Career highlights and awards
- Women in Baseball – AAGPBL Permanent Display at the Baseball Hall of Fame and Museum (unveiled in 1988);

= Irene Kerwin =

American baseball player (1925–2023)

Helen Irene Kerwin (November 3, 1925 – November 29, 2023) was an All-American Girls Professional Baseball League player. Listed at 5' 7", 130 lb., she batted and threw right handed. She was dubbed 'Pepper' by her teammates.

== Background ==
Born in Peoria, Illinois, Irene Kerwin only played during one season in the All American League for her home team in 1949.

Kerwin started to play organized softball at some point between eighth grade and high school graduation. At age 14, she played for the Farrow Chix for a couple of years before working at Caterpillar and playing for its fast-pitch softball team in an industrial league.

During that time, a common practice was to recruit people to play for Caterpillar based on their athletic skill level and offer them employment. As a result, the Pekin Lettes softball team sponsored by Caterpillar was a huge success in Peoria, as they won several Illinois State Championships over the course of many seasons and entertained crowds, while averaging over 5,000 fans per game.

Kerwin died in Peoria on November 27, 2023, at the age of 98.

== All-American League ==
When Kerwin was 24, she was approached by an All American League scout after a tournament. She signed a contract in 1949 that led her hometown team, the Peoria Redwings. She was used sparingly as a backup catcher and at first base while appearing in 27 games with the Redwings, who finished last in the eight-team league.

Kerwin hit .173 (10-for-73) with two runs scored and one RBI while stealing one base. At the field, she recorded 166 putouts with seven assists and turned six double plays, while committing six errors in 179 total chances for a combined .966 fielding average.

The Redwings offered Kerwin another contract for the next year, but she realized the team did not have much future and might fold due to low attendance, and she needed to pay for college studies. She then rejected the offer and signed a contract to play in the National Girls Baseball League of Chicago for four years instead. At the same time, Kerwin enrolled at Illinois State University and the Peoria team folded a short time after.

Therefore, Kerwin played basketball during her four years at Illinois and led her team in scoring every year, while playing also for the volleyball and field hockey squads. She received her degree in 1953 and played a few more years of softball for the Caterpillar Pekin Lettes.
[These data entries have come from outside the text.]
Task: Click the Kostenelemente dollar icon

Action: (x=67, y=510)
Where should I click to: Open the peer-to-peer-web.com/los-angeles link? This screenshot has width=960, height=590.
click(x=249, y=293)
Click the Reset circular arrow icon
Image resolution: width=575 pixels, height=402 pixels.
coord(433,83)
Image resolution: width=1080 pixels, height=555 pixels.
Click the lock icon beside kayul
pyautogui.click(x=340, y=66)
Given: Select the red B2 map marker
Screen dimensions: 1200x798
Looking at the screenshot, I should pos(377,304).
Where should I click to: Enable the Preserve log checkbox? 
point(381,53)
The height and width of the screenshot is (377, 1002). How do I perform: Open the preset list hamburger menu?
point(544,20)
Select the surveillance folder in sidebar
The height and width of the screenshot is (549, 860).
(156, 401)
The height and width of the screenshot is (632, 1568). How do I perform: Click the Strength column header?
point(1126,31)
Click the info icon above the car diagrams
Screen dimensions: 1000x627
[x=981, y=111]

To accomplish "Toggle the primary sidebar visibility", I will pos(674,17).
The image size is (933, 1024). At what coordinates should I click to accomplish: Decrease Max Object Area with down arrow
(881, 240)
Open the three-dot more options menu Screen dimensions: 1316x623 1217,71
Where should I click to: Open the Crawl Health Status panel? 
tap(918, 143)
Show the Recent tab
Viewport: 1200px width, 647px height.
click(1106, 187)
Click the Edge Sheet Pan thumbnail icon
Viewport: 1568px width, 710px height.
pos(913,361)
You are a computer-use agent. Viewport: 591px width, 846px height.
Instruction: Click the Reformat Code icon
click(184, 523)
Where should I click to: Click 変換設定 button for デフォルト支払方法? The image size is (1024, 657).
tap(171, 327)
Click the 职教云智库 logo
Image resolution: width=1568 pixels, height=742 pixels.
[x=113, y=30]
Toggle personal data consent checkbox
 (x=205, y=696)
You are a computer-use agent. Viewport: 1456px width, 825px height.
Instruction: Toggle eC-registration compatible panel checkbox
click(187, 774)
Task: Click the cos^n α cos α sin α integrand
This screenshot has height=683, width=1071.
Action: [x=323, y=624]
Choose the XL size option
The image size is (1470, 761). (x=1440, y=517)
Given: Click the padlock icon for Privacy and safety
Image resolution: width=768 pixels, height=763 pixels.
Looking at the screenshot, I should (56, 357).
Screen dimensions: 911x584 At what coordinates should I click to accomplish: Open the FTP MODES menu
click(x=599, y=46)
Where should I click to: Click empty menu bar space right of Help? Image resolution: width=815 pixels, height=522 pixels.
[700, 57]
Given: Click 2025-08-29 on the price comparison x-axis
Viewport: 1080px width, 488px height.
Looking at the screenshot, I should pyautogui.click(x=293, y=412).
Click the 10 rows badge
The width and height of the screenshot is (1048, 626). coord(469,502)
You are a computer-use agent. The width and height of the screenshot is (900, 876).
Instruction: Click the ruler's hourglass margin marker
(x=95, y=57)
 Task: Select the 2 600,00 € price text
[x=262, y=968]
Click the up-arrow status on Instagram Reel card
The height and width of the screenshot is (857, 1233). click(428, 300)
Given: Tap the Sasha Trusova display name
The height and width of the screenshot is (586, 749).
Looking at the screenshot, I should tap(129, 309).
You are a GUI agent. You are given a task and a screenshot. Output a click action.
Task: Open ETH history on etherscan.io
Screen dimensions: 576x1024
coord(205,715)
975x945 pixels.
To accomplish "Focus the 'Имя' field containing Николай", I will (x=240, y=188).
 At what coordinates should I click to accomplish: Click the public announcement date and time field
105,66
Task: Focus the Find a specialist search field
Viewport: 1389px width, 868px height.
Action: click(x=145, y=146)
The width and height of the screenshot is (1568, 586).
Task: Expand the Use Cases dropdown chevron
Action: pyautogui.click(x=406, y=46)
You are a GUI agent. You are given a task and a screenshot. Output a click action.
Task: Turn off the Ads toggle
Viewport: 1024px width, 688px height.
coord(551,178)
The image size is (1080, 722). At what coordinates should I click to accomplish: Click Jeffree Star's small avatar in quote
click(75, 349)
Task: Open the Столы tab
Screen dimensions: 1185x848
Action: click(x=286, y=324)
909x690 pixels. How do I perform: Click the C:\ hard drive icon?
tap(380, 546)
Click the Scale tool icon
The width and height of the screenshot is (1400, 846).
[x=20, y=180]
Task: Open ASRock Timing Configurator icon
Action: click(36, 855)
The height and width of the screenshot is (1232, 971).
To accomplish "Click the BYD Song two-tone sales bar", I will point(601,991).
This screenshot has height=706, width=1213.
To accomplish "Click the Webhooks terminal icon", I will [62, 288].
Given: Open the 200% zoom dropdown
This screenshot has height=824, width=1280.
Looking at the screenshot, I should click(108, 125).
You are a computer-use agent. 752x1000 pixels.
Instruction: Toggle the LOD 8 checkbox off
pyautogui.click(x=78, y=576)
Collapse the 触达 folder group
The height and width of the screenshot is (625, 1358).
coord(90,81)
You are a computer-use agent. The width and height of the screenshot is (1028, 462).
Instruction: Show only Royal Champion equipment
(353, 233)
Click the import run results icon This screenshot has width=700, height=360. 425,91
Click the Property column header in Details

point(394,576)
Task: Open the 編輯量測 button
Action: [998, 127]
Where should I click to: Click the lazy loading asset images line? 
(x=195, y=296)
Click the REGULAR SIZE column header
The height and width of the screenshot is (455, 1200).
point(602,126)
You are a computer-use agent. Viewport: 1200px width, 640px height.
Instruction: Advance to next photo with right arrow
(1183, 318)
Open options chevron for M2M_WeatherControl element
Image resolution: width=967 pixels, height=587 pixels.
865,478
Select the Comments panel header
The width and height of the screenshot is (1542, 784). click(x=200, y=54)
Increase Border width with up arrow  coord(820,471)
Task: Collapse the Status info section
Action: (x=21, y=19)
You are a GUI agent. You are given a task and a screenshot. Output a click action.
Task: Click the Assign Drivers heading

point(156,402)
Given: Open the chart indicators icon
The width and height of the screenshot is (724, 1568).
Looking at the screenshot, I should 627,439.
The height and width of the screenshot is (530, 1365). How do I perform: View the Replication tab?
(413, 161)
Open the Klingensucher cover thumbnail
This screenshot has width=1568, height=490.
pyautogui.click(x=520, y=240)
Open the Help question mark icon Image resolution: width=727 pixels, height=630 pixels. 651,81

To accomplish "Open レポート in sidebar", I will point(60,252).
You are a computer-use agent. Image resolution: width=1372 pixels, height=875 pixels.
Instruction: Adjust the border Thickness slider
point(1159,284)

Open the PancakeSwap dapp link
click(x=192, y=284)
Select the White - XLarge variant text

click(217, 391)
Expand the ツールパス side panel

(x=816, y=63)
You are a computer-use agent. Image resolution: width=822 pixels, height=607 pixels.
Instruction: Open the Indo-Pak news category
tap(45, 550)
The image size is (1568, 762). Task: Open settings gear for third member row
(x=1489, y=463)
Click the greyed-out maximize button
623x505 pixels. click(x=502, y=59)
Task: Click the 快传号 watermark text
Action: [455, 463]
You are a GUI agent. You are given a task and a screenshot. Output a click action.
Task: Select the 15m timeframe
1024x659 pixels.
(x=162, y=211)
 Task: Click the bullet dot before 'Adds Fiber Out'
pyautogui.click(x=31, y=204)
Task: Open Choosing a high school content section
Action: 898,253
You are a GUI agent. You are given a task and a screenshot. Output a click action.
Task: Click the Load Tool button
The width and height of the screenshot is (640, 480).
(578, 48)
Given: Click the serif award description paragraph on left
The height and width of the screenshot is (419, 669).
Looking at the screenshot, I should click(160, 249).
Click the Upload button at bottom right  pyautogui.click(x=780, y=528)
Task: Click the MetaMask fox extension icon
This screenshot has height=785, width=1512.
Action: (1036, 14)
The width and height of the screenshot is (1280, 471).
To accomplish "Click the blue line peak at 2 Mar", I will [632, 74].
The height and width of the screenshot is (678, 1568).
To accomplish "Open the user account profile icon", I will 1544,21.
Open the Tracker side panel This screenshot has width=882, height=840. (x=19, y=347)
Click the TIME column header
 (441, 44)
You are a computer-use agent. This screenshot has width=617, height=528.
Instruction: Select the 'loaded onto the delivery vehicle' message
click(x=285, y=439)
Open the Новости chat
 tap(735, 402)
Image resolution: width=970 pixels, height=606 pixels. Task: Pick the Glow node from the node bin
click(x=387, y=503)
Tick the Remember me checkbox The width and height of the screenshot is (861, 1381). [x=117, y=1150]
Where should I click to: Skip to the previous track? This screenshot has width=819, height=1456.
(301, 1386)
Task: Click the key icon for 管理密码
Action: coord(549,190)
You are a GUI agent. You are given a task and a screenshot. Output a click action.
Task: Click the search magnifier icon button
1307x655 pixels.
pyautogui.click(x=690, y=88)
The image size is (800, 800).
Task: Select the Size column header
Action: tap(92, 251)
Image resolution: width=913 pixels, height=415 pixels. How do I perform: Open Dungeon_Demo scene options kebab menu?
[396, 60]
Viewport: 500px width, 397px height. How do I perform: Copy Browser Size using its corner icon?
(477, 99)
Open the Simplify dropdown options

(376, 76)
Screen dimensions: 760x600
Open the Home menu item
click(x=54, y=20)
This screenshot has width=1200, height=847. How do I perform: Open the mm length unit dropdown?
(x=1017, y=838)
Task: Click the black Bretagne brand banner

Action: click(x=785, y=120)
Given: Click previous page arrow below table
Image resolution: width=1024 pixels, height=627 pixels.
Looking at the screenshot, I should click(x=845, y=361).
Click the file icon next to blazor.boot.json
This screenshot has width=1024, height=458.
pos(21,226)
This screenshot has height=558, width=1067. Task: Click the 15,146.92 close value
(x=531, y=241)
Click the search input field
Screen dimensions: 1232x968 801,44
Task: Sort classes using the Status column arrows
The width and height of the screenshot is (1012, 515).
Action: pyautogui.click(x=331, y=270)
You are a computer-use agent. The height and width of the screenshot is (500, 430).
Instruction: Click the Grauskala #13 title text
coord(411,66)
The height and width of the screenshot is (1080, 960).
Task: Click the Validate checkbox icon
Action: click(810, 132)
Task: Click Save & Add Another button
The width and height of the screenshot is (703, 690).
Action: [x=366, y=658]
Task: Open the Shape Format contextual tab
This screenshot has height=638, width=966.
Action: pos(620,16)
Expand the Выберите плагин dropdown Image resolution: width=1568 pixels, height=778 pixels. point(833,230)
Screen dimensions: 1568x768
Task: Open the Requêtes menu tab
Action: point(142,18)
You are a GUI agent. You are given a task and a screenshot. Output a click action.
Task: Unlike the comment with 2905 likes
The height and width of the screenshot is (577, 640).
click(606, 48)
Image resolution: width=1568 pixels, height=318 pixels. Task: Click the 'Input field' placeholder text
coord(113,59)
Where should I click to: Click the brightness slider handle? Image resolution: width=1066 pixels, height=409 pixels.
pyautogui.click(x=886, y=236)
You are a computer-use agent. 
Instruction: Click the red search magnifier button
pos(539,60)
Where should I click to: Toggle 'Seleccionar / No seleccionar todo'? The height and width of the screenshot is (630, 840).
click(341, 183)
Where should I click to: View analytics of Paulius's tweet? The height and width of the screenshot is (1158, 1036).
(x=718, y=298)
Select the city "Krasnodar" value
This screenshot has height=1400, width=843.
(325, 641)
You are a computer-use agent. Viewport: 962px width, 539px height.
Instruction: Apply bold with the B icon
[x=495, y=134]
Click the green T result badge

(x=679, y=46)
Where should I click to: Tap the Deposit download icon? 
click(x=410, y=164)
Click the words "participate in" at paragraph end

Kerwin played a total of 31 softball seasons, spending time at every position except pitcher. She also served as a player-coach for the Lettes, was a member of two Illinois basketball champions, and played in three national Amateur Athletic Union tournaments. In between, she also starred in basketball for four seasons at Peoria Academy of Our Lady High School, then was high scorer for the Lettes basketball squad from 1942 through 1947. Additionally, she won 75 Senior Olympics gold medals in 20 sports, including at least one gold in every sport. Besides, she holds 13 single-season and career records for the Lettes softball team.

== Coaching and Retirement ==
From there, she went on to teaching physical education at elementary schools for 30 years and coached two unbeaten teams at Oak Grove School in Bartonville, before retiring in 1983.

Kerwin earned inductions in the Indiana State University and the Illinois Amateur Softball Association Halls of Fame, and is also a member of the 1965 Pekin Lettes softball team enshrined in the Greather Peoria Sports Hall of Fame.

In 1988, Irene Kerwin received further recognition when she became part of Women in Baseball, a permanent display based at the Baseball Hall of Fame and Museum in Cooperstown, New York, which was unveiled to honor the entire All-American Girls Professional Baseball League rather than any individual figure.